In the copy, keep every word of the data below and none of its pictures.

BEGIN SOURCE DATA

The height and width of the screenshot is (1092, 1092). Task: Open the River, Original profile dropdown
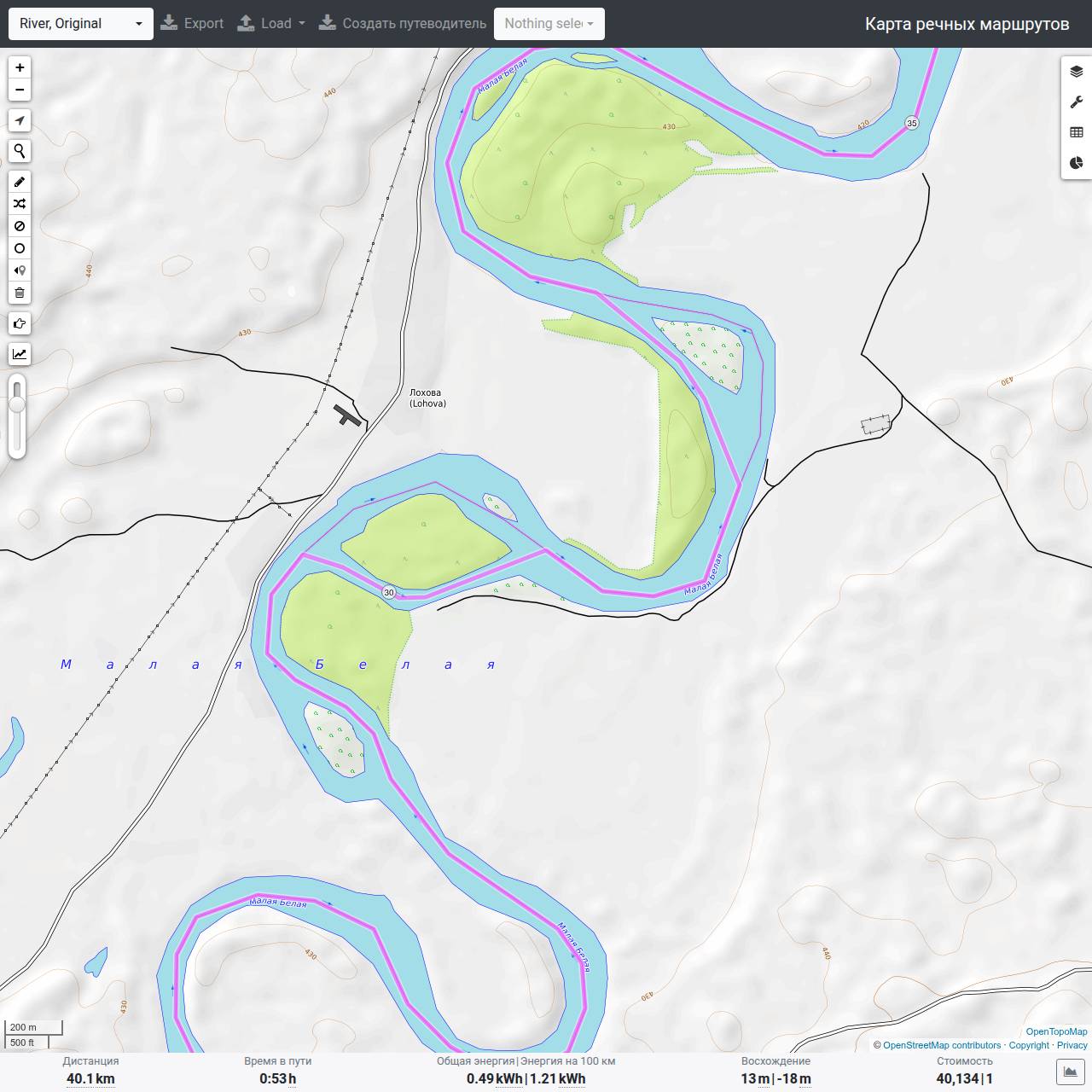pos(81,24)
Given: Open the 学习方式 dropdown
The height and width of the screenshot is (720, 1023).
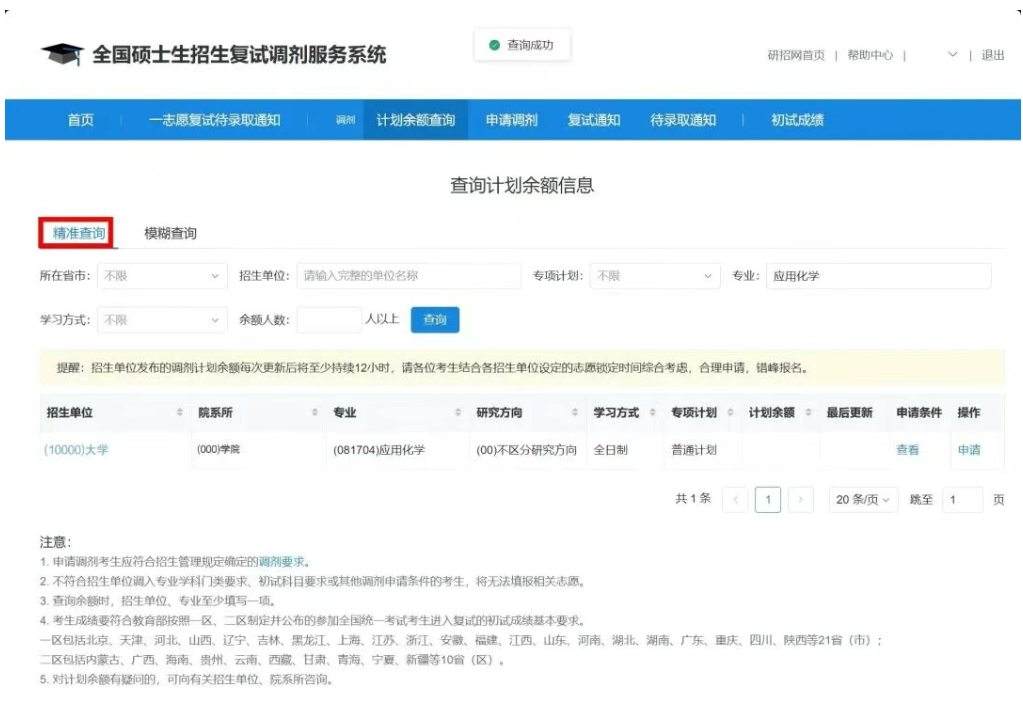Looking at the screenshot, I should click(162, 320).
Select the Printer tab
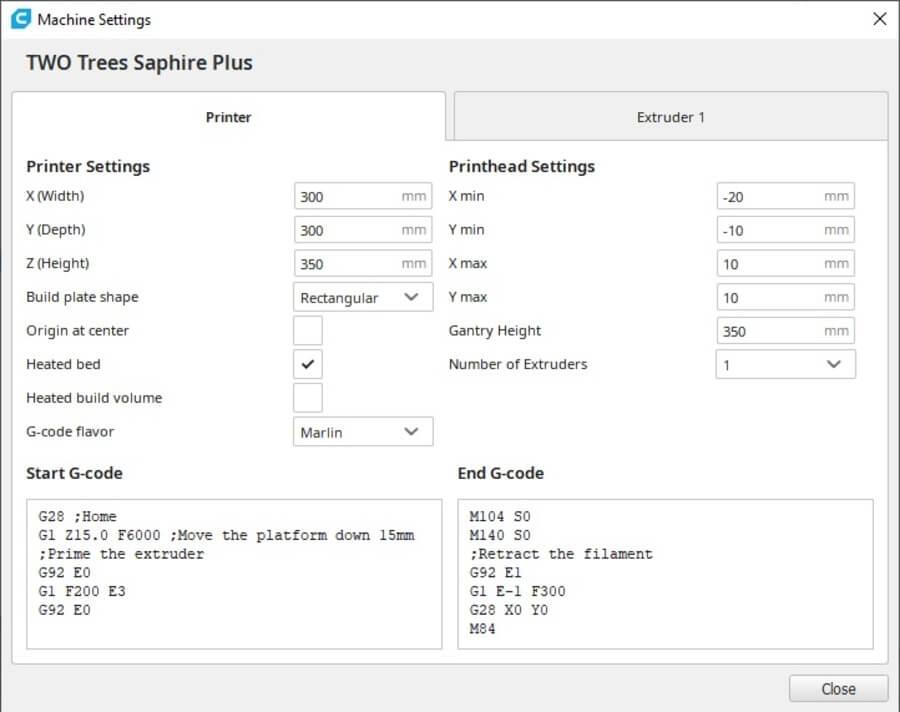The image size is (900, 712). pos(228,117)
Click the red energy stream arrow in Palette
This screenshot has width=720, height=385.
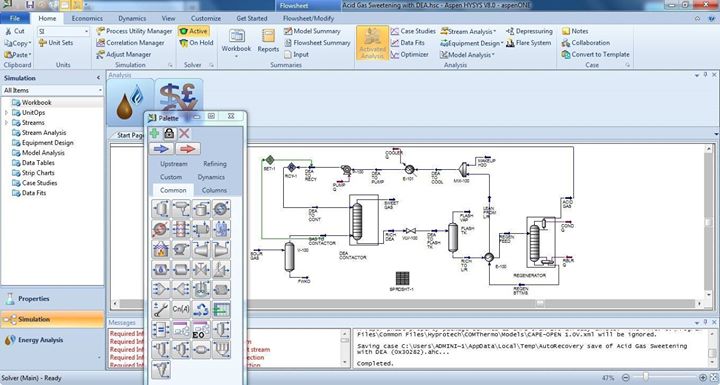point(187,149)
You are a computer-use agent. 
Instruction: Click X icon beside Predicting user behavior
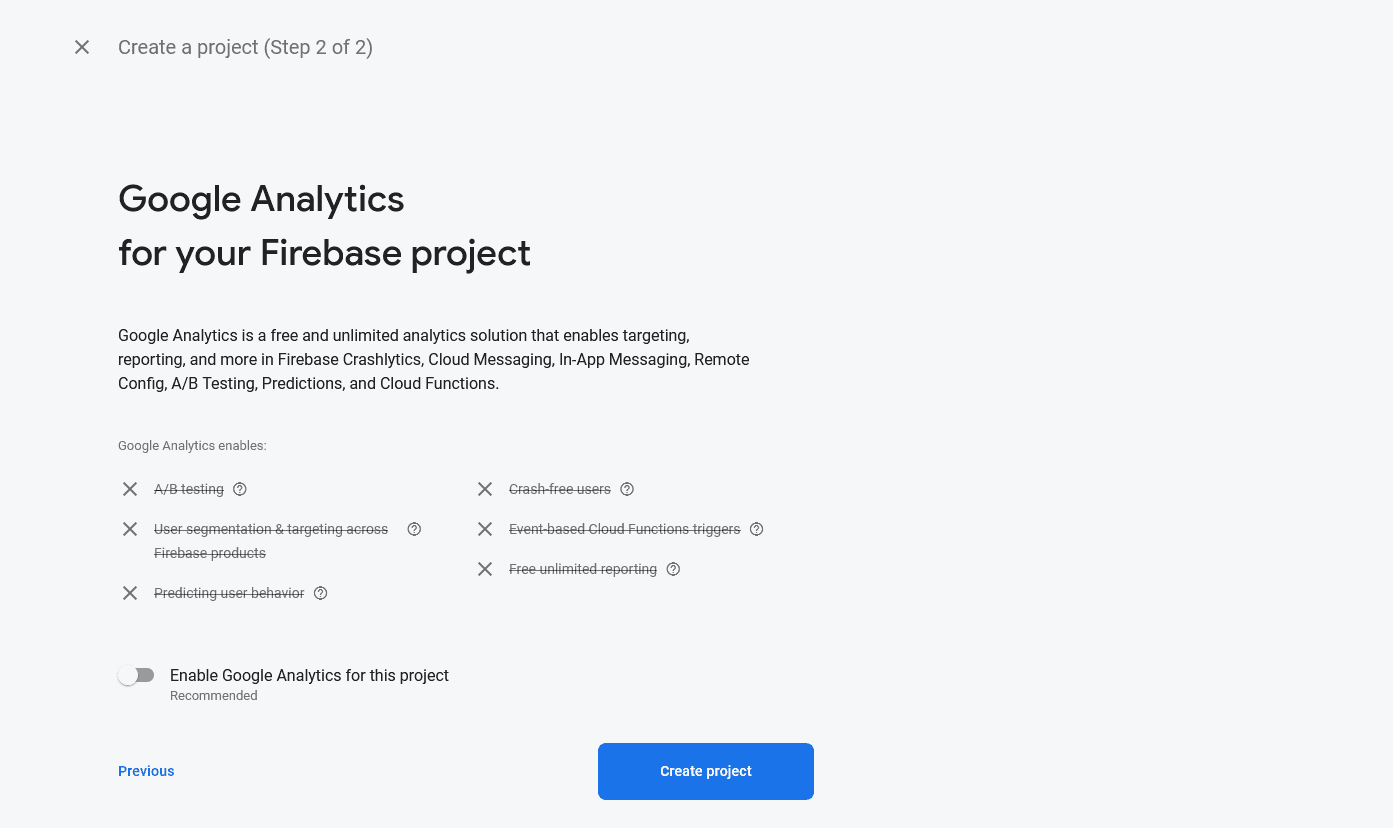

END SOURCE DATA

[SOLUTION]
The height and width of the screenshot is (1092, 1092). Task: Open the River, Original profile dropdown
pos(81,24)
Given: Open the 学习方式 dropdown
The height and width of the screenshot is (720, 1023).
Looking at the screenshot, I should click(162, 320).
Select the Printer tab
The image size is (900, 712). pos(228,117)
Click the red energy stream arrow in Palette
This screenshot has width=720, height=385.
point(187,149)
You are a computer-use agent. 
Instruction: Click X icon beside Predicting user behavior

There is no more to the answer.